=== Section Start ===

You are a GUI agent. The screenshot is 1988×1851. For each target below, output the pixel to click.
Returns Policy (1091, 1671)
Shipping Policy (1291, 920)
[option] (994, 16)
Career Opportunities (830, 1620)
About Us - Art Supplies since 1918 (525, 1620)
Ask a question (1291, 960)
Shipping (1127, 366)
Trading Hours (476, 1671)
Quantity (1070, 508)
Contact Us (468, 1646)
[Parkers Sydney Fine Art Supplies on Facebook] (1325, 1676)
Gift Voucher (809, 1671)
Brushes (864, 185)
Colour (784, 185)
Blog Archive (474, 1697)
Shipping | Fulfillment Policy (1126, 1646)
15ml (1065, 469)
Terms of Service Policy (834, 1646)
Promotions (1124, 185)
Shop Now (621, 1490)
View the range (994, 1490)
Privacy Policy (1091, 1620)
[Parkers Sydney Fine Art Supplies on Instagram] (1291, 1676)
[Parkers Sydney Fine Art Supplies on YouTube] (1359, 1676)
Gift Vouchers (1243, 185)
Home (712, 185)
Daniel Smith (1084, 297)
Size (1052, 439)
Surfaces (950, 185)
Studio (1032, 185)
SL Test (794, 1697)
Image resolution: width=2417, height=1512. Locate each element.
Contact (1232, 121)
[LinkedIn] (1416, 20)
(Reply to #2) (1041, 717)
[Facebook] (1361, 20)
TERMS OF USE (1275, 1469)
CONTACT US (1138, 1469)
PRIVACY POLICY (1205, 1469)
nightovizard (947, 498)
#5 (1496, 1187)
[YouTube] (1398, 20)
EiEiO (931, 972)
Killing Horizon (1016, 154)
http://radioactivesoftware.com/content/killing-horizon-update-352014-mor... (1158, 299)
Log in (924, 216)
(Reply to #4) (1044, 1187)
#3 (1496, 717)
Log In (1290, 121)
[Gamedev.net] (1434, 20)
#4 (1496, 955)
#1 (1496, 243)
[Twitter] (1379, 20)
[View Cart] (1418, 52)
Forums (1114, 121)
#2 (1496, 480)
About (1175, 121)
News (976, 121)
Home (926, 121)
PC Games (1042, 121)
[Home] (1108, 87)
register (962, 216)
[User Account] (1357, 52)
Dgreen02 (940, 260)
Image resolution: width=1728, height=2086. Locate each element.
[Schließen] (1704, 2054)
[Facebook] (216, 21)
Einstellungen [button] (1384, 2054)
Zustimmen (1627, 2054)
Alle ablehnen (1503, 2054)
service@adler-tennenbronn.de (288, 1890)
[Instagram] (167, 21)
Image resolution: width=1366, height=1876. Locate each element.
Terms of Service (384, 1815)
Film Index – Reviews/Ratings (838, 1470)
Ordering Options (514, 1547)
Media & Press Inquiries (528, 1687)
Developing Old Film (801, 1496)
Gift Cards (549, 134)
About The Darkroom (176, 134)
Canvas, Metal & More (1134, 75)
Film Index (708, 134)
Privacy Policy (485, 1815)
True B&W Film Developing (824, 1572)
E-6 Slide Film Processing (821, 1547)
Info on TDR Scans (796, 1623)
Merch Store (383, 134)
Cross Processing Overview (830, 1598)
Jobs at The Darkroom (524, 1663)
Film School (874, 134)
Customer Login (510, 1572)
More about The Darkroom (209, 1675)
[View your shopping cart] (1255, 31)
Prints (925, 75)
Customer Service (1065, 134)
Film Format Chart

=== Section End ===

Repeat exactly, please, each line from the beginning of the data through the line with "Colour (784, 185)" in it, and only those lines.

You are a GUI agent. The screenshot is 1988×1851. For each target below, output the pixel to click.
Returns Policy (1091, 1671)
Shipping Policy (1291, 920)
[option] (994, 16)
Career Opportunities (830, 1620)
About Us - Art Supplies since 1918 (525, 1620)
Ask a question (1291, 960)
Shipping (1127, 366)
Trading Hours (476, 1671)
Quantity (1070, 508)
Contact Us (468, 1646)
[Parkers Sydney Fine Art Supplies on Facebook] (1325, 1676)
Gift Voucher (809, 1671)
Brushes (864, 185)
Colour (784, 185)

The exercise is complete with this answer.